Material for the task -
○ ○ ○ ○

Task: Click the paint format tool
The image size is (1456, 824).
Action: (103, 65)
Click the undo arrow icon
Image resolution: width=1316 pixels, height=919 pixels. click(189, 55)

○ ○ ○ ○

Instructions for the task - Exactly the lines from the one containing "The image size is (1456, 824)." through the final line above, and only those, should be given again.

Completed task -
The image size is (1456, 824).
Action: (103, 65)
Click the undo arrow icon
Image resolution: width=1316 pixels, height=919 pixels. click(189, 55)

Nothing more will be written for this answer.